AFTER READING ÁLVAR NÚÑEZ CABEZA DE VACA's NARRATIVE OF THE NARVÁEZ EXPEDITION
I believe the arrows, incense, bones, blood. That the weather killed
more Spaniards than the arrows could find. The four men
considered God,
and what the King might say if they were ever found alive. Has he lost
his other eye and In God’s name how. What ship would he
send for them.
Its cannons tilting towards the gun port Windows. Or if their
bodies were sewn
into canvas and piled on the quarterdeck. De Vaca, Castillo, Dorantes,
Estevanico. And
then I think of how they continued to get by with their bodies.

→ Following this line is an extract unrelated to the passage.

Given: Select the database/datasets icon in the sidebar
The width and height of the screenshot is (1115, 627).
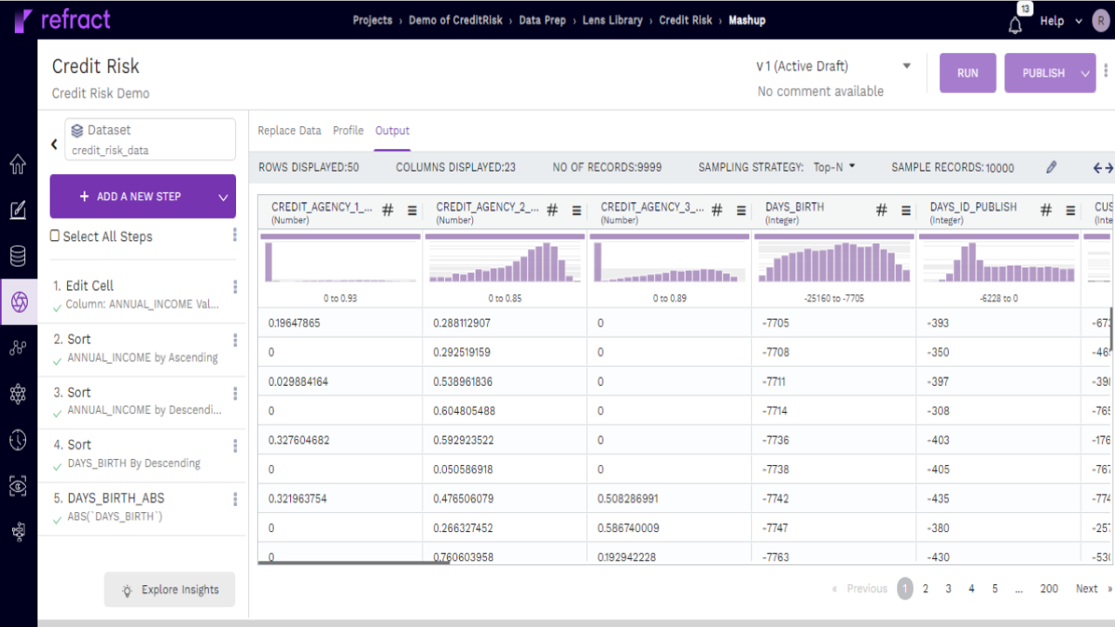Looking at the screenshot, I should [19, 257].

Their gesturing for corn, husked ear gilded. Stones and dandelions
in the field
have their virtues. I believe they ate the horses. What I
don’t know is how
repeating ave maria ave
maria ave made them curers, how the stitches on
the wounded disappeared with flourishes of smoke. All he had was
clothing,
and then not even that. How did de Vaca remember the villages?
Cuayos, Avavares,
Charruco, Mendica. Before
explorer was the new conqueror. Before there were
shiploads more slaves than Estevanico. More than the Indian
women traded
to enemies as wives. Before there was me believing the
arrows, the hiss I want
them to have made as they broke through the clearings between
the trees.
PARABLE OF THE NOMADS
But
what of the smoke? the branches? the sparrow says.
Go
ahead, the chipmunk replies.
As far as the sparrow can see
the brambles of almost-spring are
crowded by fog. Which is to see not
far.
Move
with care, calls back the chipmunk.
Enough
to see ahead and too fast to look back.
Already,
from the ground.
Not
yet, from the air.
As far as I can tell the two are
not saying exactly this.
Might have no way of saying such
things.
Just another parable.
The neighborhood animals.
What I’ve just made them say.
They should tell it to me good,
the two of them together,
mouthing, these are your feet, this is the ground,
what
you hear is the two of them meeting.